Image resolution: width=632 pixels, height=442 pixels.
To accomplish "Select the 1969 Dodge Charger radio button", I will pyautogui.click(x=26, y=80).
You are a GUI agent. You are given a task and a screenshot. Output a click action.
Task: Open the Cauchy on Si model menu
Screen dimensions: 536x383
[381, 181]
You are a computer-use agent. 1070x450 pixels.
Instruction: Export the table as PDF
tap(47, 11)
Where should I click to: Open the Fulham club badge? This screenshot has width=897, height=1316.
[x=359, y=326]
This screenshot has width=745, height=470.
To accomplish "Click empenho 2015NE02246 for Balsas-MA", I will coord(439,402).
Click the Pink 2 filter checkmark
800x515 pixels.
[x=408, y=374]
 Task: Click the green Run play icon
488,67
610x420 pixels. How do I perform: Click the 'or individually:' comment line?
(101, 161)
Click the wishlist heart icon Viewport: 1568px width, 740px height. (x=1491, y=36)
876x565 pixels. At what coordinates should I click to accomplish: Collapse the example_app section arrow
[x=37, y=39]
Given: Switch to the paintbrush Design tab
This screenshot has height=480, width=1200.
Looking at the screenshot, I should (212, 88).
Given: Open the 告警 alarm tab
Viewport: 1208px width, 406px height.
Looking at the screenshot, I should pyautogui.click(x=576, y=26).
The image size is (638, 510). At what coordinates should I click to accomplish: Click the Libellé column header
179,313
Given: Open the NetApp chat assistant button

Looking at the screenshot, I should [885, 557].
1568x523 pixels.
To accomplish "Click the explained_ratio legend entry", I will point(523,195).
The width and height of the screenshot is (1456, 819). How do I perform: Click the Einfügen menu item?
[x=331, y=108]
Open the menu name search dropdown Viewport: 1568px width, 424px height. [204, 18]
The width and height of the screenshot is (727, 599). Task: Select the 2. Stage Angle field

◆ **Problem**
Only the lines from the one containing "Open the menu" through the final line above should be duplicated, exactly as they stand.

◆ **Exercise response**
Open the menu name search dropdown Viewport: 1568px width, 424px height. [204, 18]
The width and height of the screenshot is (727, 599). Task: Select the 2. Stage Angle field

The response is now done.